*** Records for processing Section Begins ***
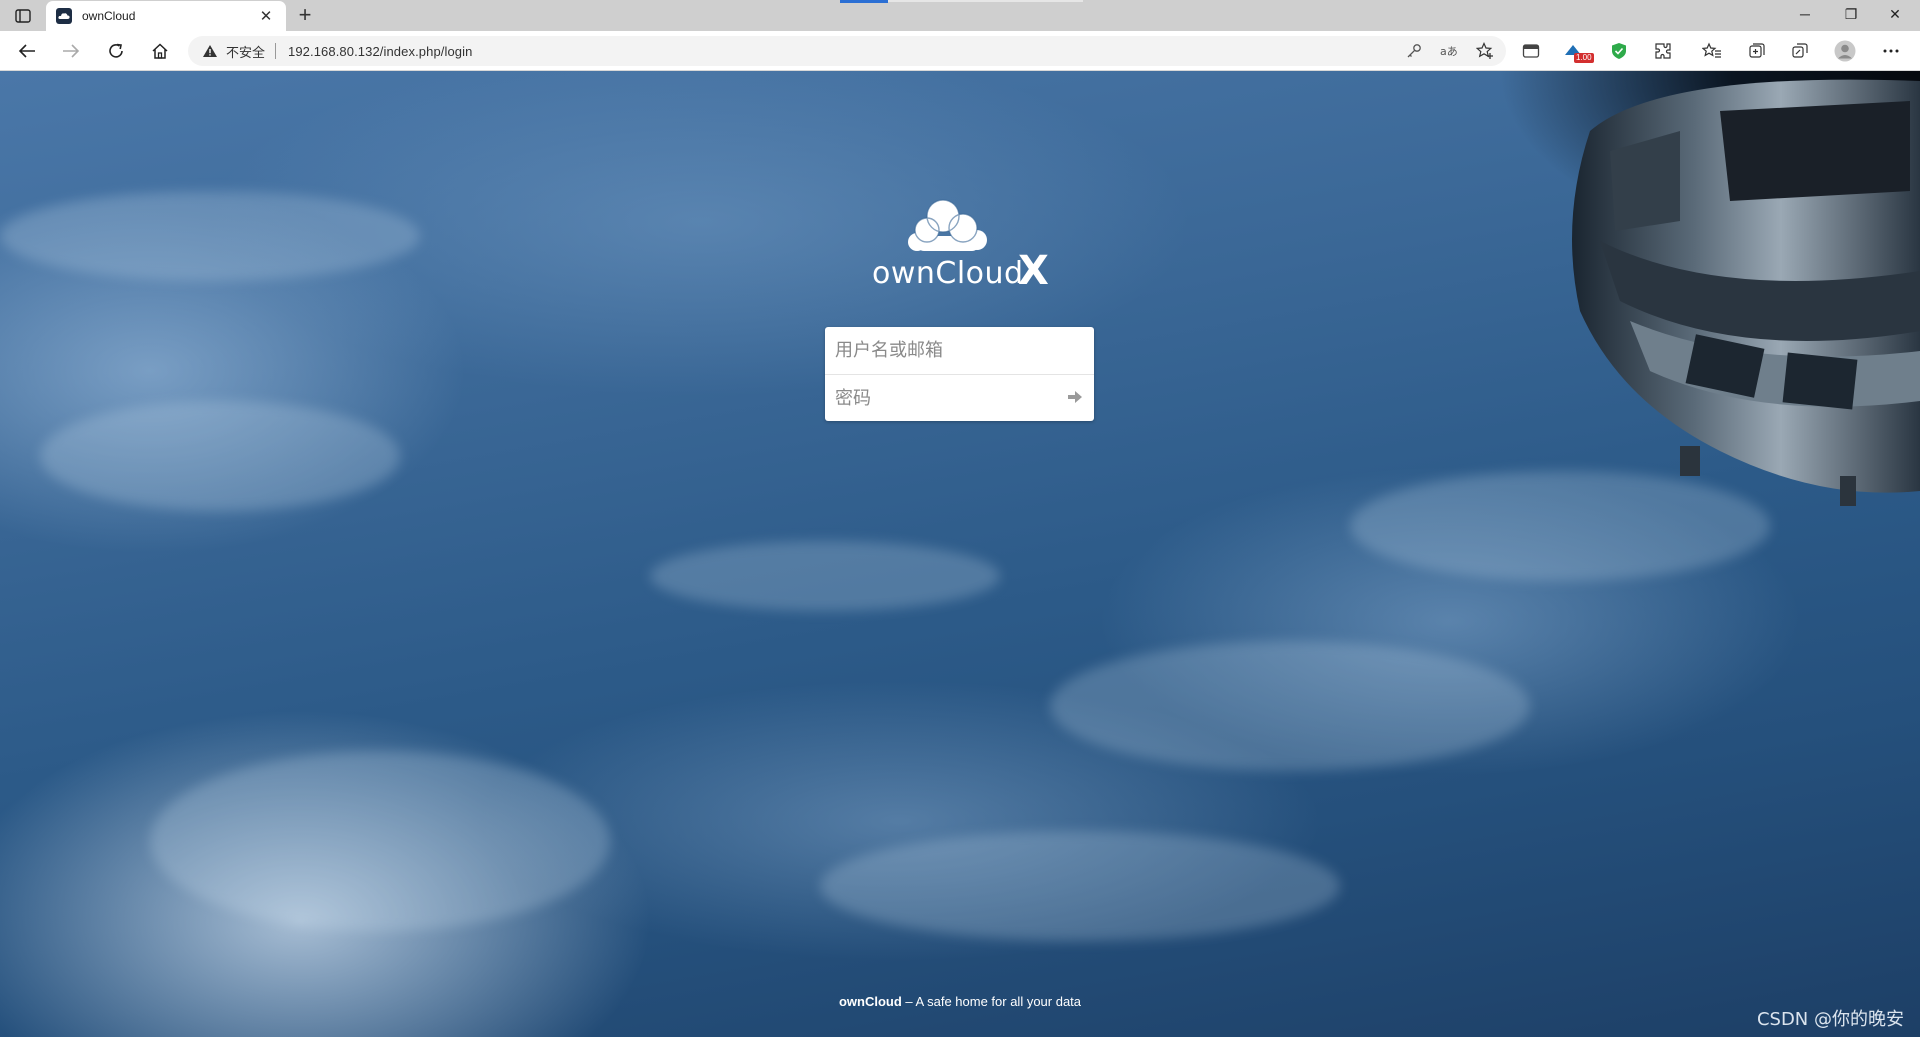 This screenshot has height=1037, width=1920. I want to click on translate-icon: aあ, so click(1449, 51).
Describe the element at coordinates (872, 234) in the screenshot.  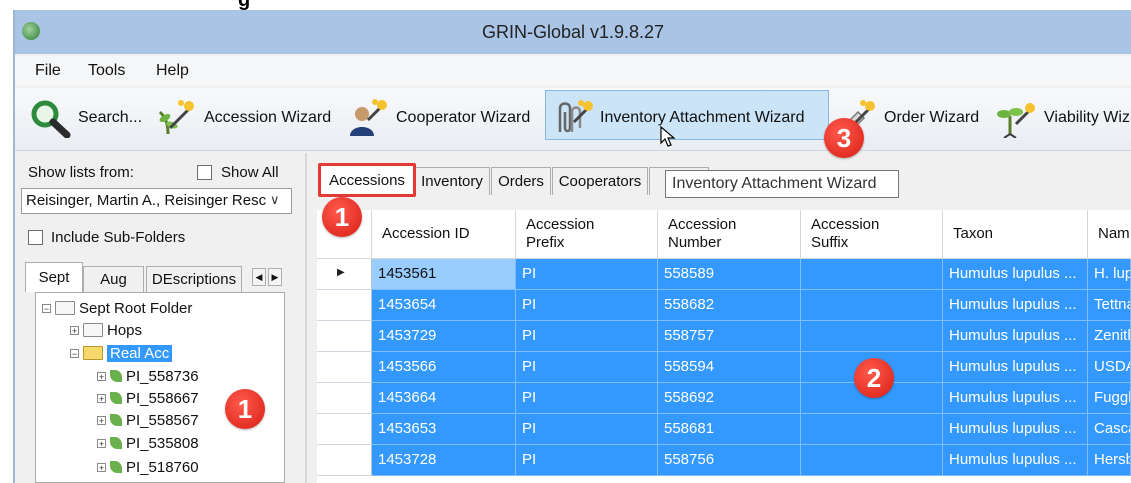
I see `column-header-accession-suffix: Accession Suffix` at that location.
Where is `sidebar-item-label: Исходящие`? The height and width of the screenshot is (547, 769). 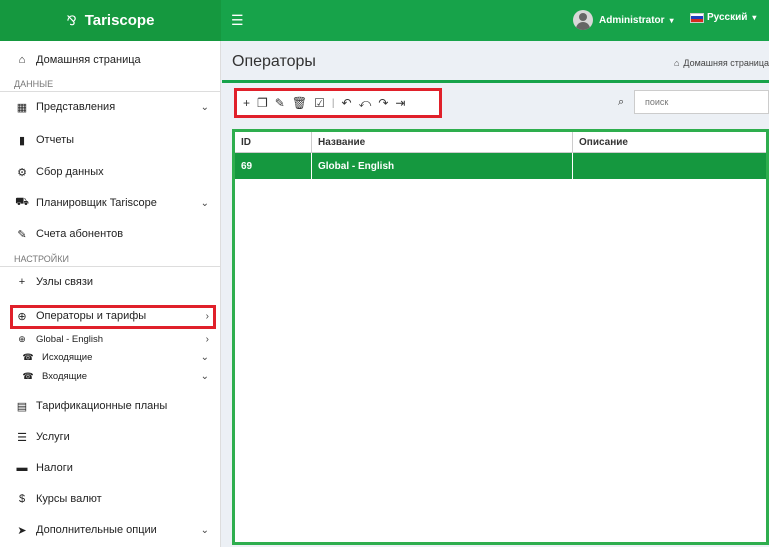
sidebar-item-label: Исходящие is located at coordinates (68, 357).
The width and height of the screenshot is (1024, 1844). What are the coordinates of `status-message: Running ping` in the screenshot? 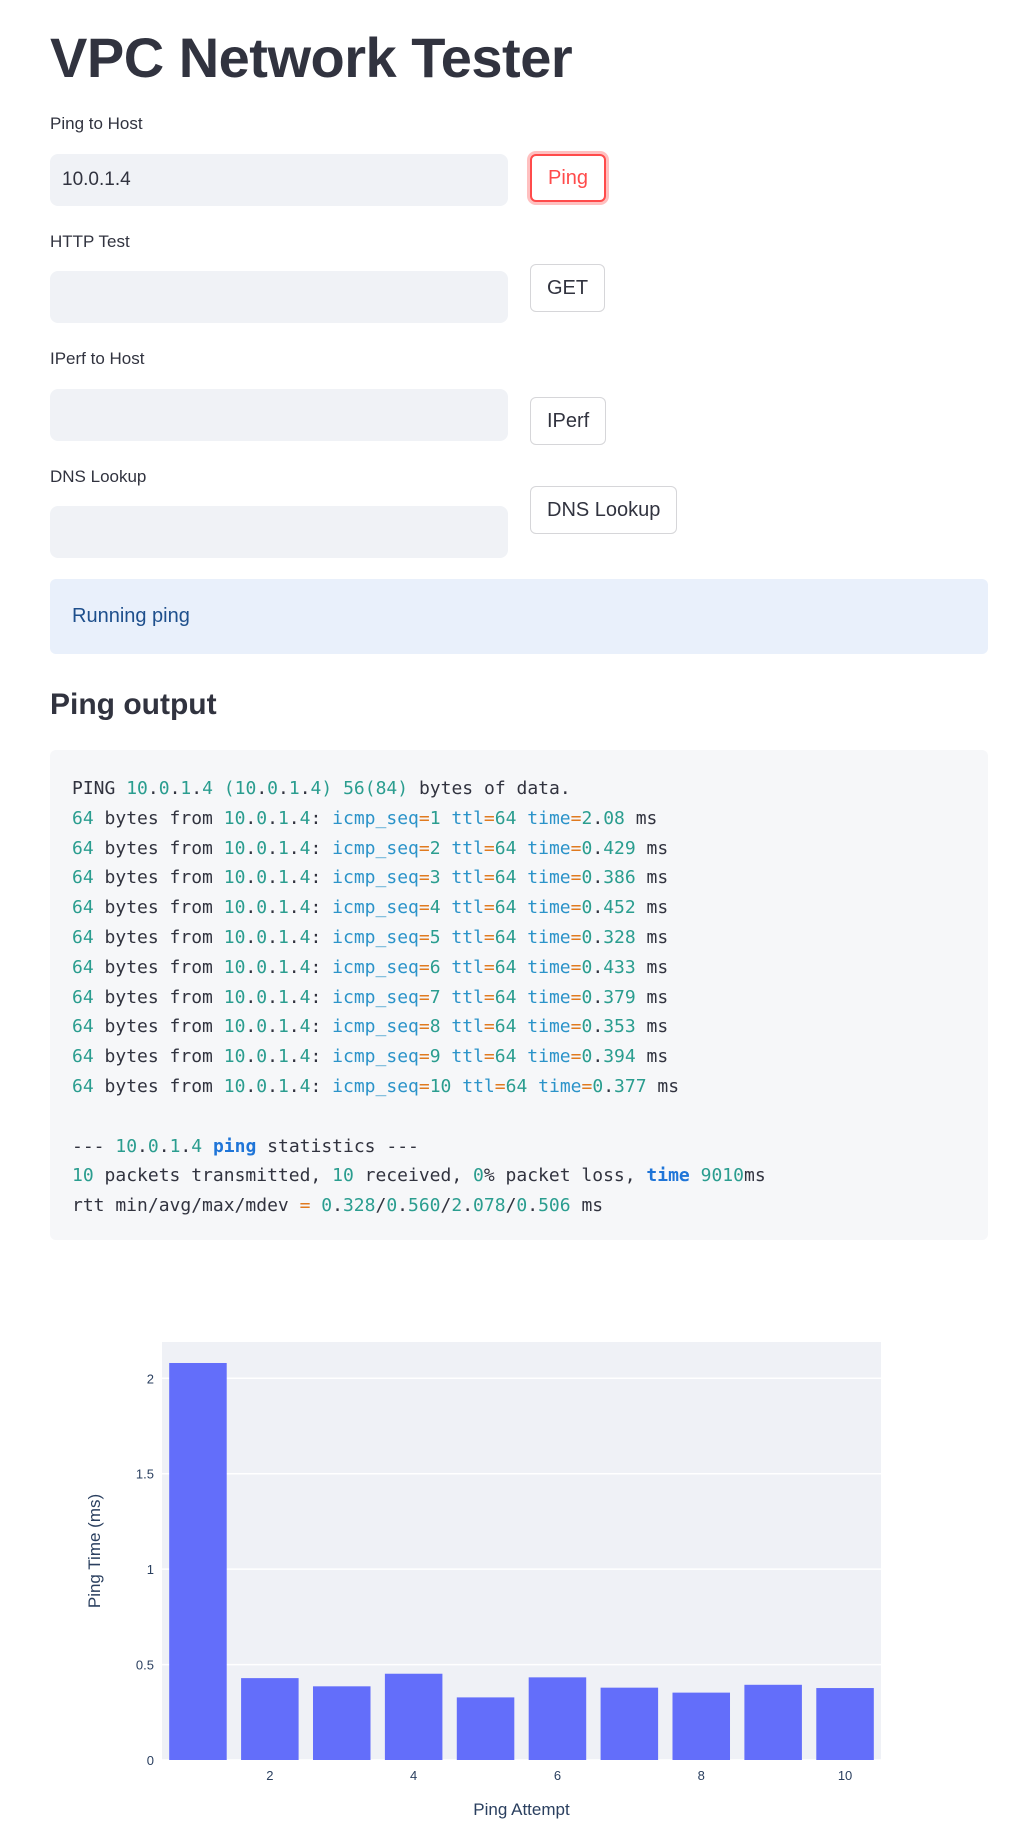 It's located at (131, 616).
*** Records for processing Section Ends ***
** What is expected **
Rewrite the data from its first line up to and including the line containing "at that location.", replacing "Describe" with "Identify" and keeping everything else the same. Leave the pictures out of your version.

** Expected answer **
 This screenshot has height=1037, width=1920. I want to click on translate-icon: aあ, so click(1449, 51).
Identify the element at coordinates (872, 234) in the screenshot.  
I see `column-header-accession-suffix: Accession Suffix` at that location.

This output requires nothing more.